Buyers are split on whether the practice of “pay to stay” should be made illegal.
The SM Jury was unable to reach a verdict on the controversial practice, which involves suppliers being asked to make payments or face delisting.
The issue surfaced after Premier Foods was criticised for employing the tactic, and the Labour Party has called for the practice to be outlawed.
When the Jury was asked “Should pay to stay practices be made illegal?” six members voted in favour and six voted against.
Derek Gaynor, former head of strategic procurement and compliance at Maynooth University, voted “yes”. “Good procurement is a product of competition, not coercion,” he said.
Tony Morris, procurement transformation consultant at London Luton Airport, agreed. “What are these buyers at Premier thinking? If they want to look at ways of reducing cost, start working with the suppliers in the supplier’s supply chain,” he said.
But Nic Porter, managing director at Procuring, voted “No”. “Pay to stay can be seen as a helpful revenue generation stream, particularly for organisations who are seeking to reduce their supplier roster,” he said. “Conversely it can also be seen as an investment by the supplier in order to win a larger proportion of a client’s business rather than by more traditional and expensive business development routes.”

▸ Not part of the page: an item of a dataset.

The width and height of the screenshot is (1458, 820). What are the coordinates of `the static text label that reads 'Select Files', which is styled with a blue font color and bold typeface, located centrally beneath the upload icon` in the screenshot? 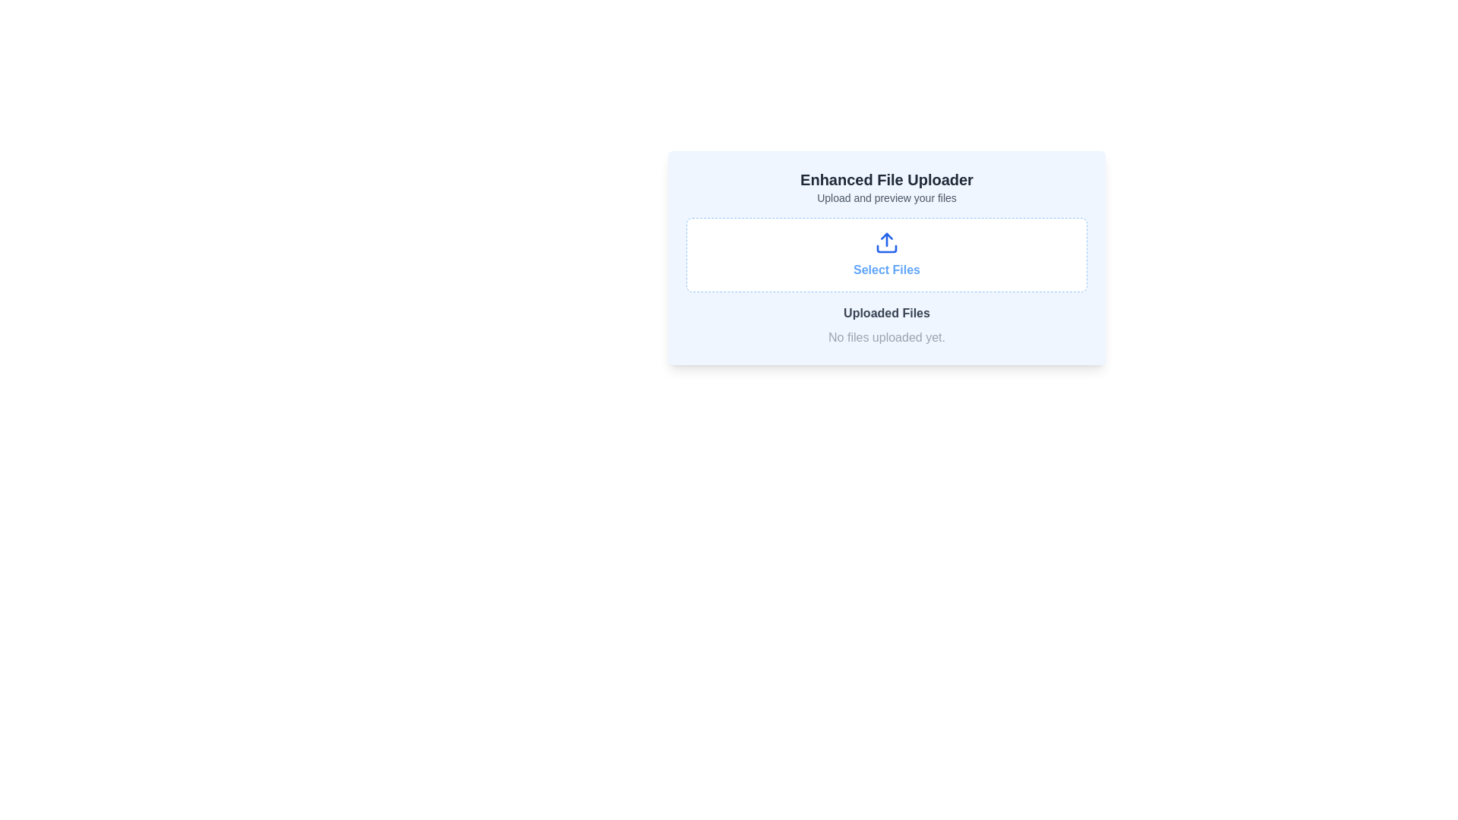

Darren Niblo, procurement co-ordinator at Falkirk Council, also supported the tactic. “Obtaining and maintaining a position on a preferred supplier list can be a very lucrative additional reward for a supplier, and we as buyers should be fully aware of this,” he said.
“Whether this recognition is through greater commercial terms at point of payment, retrospective rebates or pay to stay, it’s not the type of deal in place that’s unpalatable and subject to this type of backlash, but whether it is reasonable, proportionate and sustainable.”